You probably want to get the pilot off with the ship in sheltered waters, as he or she doesn’t want to spend the next 10 days on an oceanic passage. But then, with no tugs fast, and no pilot, it will be up to you to get the ship safely clear of the coast in the storm.
However, if the engine breaks down at this crucial moment, you really are in the soup, caught on a lee shore with offlying banks, in a fierce gale and mountainous swell.
“Why didn’t I stay safe alongside?” will probably cross your mind as the crisis envelops you in a battle that becomes one for survival.
Who remembers that saying, “There are old masters and there are bold masters, but few old, bold masters”?
It was used chiefly as an invocation to prudence, a word you don’t hear so often in a maritime world whose priorities seem to have changed to one where risk-taking is taken for granted, there is an assumption of precision and those directing ships from ashore seem to regard them as rather large lorries.
You might suggest none of this is new.
Decades ago, the US west coast marine insurer and poet James A Quinby offered us his poem Unsaid about the differences between the shipping company’s pious injunction “safety first is our boast” and the reality of “from here to there is our motto”.
To hell with the wind and the tide and the sinister parting advice to “…use your own judgment, skipper, but think of the penalty — there’s better captains than you on the beach, we know where they are — they’d be easy to reach”.
But Mr Quinby’s burdened shipmaster did not have the pressures of constant communication with the outside world, with all sorts of external forces, themselves pressured, harassing him into taking the risk he would rather have avoided.
“This delay is costing us $20,000 per hour!” shrieks some voice on his mobile phone as he is questioning his officers about their pre-sailing checks.
“If you don’t get off this berth this ship will be blacked,” urges the agent, who is of course primarily representing the charterer, not the ship.
“We are depending upon you to arrive on time,” murmurs another voice, implied threat encapsulated in the words.
There are no allies any more. If anyone dared to come down heavy on any master I sailed with, asking him to do something the master considered dangerous, there would be a fierce complaint to the superintendent, who would inform the directors and the noises of their wrath would be echoing around the world.

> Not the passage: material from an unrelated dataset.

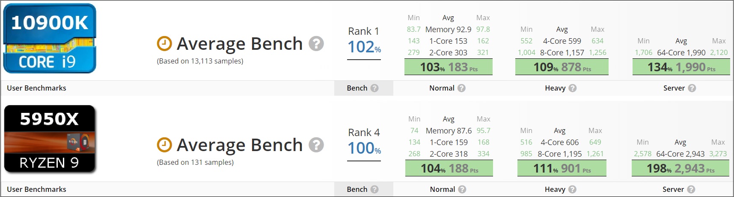Click the help icon beside top Bench label

tap(374, 88)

Today, the money men tend to be in charge and shipmasters are expected to tremble and obey.
The master who routinely errs on the side of safety will see the costs of the delays occasioned by his prudence thrown back at him.
It will always be somebody else’s ship that ended up broken in half on a reef, with vast insurance bills for salvage or wreck removal — and that’s not a risk the bean-counters consider.